◆ INFORMATION:
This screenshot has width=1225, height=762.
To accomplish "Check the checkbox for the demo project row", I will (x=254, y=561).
* * *
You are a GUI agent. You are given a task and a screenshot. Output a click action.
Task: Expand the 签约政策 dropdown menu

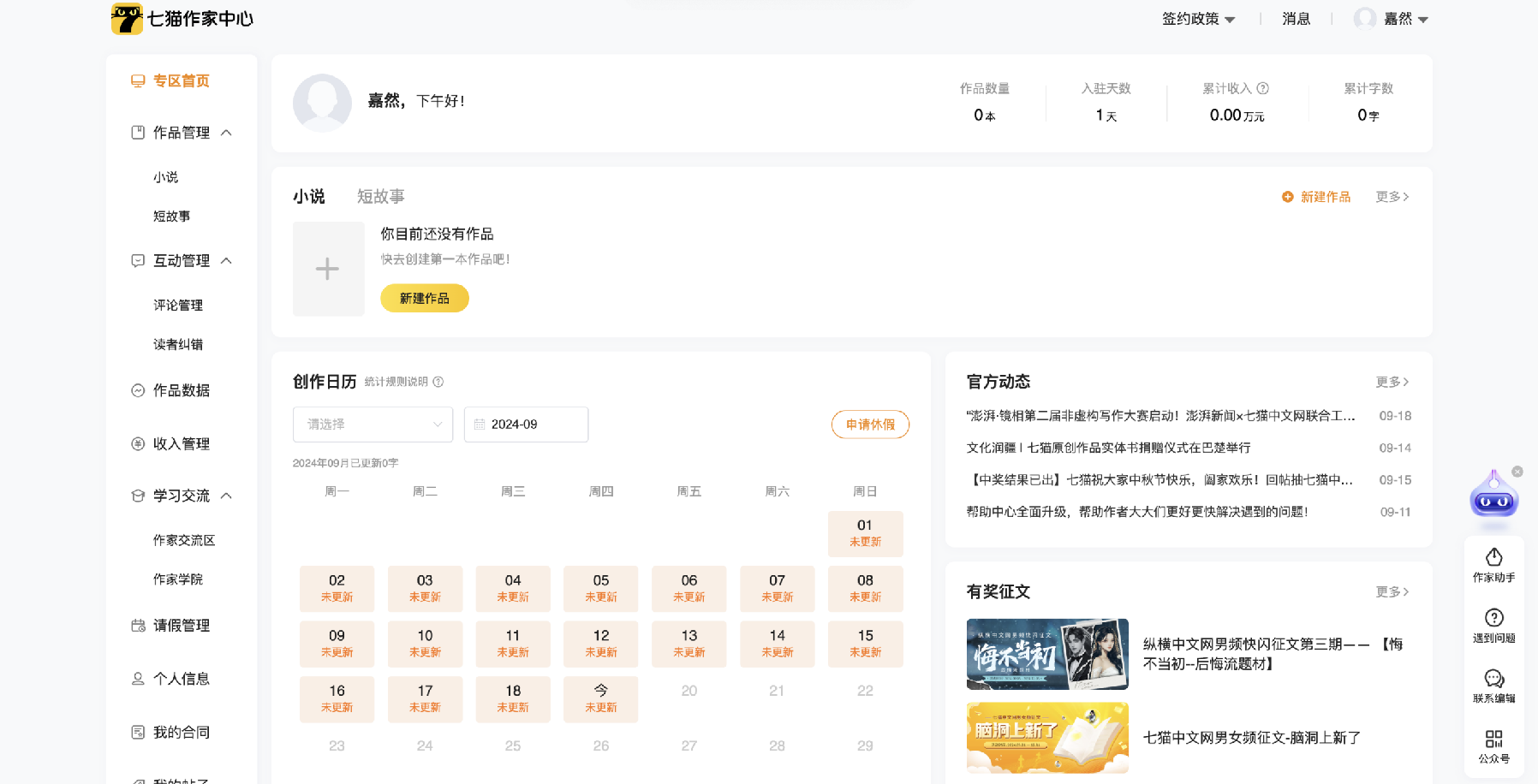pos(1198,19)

◆ TASK REQUIREMENTS: In the entries above, find every line with the word "screenshot" and list it.

◆ ANSWER SECTION:
This screenshot has width=1225, height=762.
You are a GUI agent. You are given a task and a screenshot. Output a click action.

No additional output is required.